5. La domanda attorea deve essere rigettata, in quanto infondata.
Sussistono giusti motivi, considerata la complessità della materia e la persistenza di contrasti giurisprudenziali sulle questioni dirimenti, per disporre la compensazione delle spese di lite tra le parti.
Nulla è dovuto per le spese di giudizio, ai sensi dell’art. 10 della legge n.533/1973.
PER QUESTI MOTIVI
la Corte dei conti, Sezione giurisdizionale per la regione Umbria, in composizione monocratica, definitivamente pronunciando, rigetta il ricorso in epigrafe nei sensi di cui in motivazione.

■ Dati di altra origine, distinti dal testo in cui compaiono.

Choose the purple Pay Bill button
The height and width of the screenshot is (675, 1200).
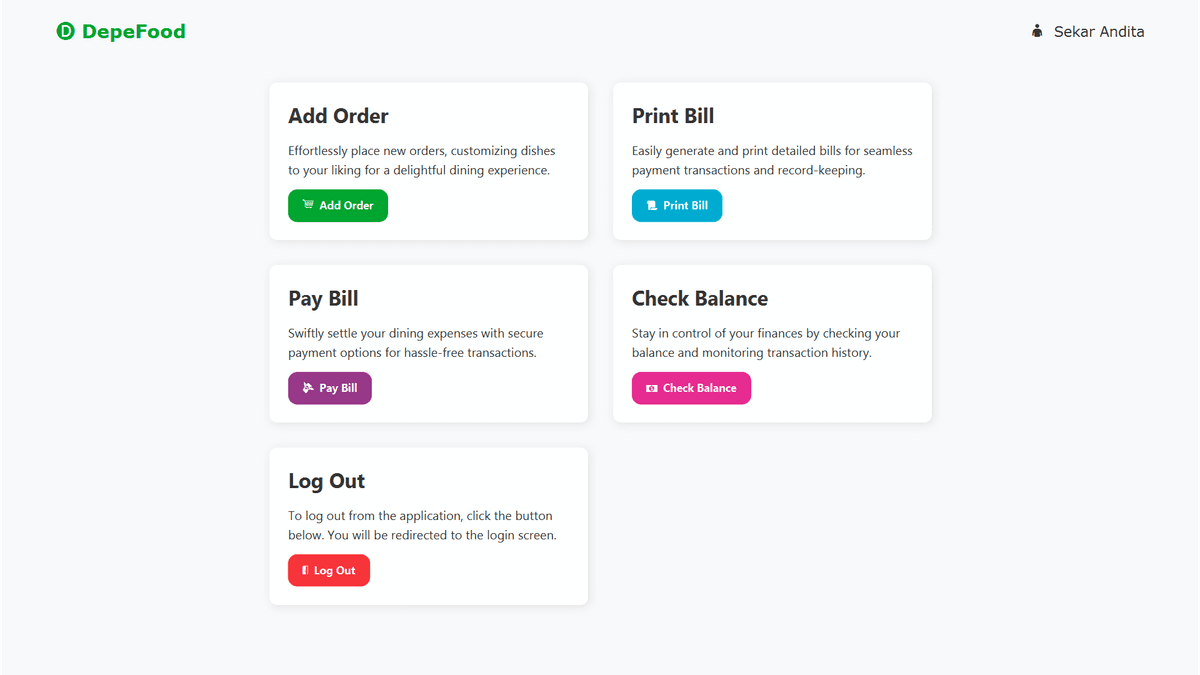(x=330, y=388)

Spese di lite compensate. Nulla per le spese di giustizia.
Manda alla Segreteria per gli adempimenti di competenza.
Così deciso nell’udienza del 19 marzo 2026.
IL GIUDICE
IU CA
(f.to digitalmente)
DECRETO
Il giudice, rilevata la sussistenza dei presupposti di cui all’articolo 52, commi 1 e 2, del D.lgs. n. 196/2003, all’articolo 9, par. 1 e 4, del Reg. (UE)
n. 2016/679 e all’articolo 2-septies del D.lgs n. 196/2003, come modificato dal D.lgs. n. 101/2018, dispone che la Segreteria proceda, per qualsiasi ipotesi di diffusione del presente provvedimento, all’oscuramento dei dati personali delle parti private a tutela dei loro diritti.
IL GIUDICE
IU CA
(f.to digitalmente)
Depositati in Segreteria il 26 marzo 2026.
IL DIRETTORE DELLA SEGRETERIA
Dott.sa EL RR
(f.to digitalmente)
In esecuzione del provvedimento di cui sopra, in caso di diffusione:
omettere i dati personali delle parti private a tutela dei loro diritti.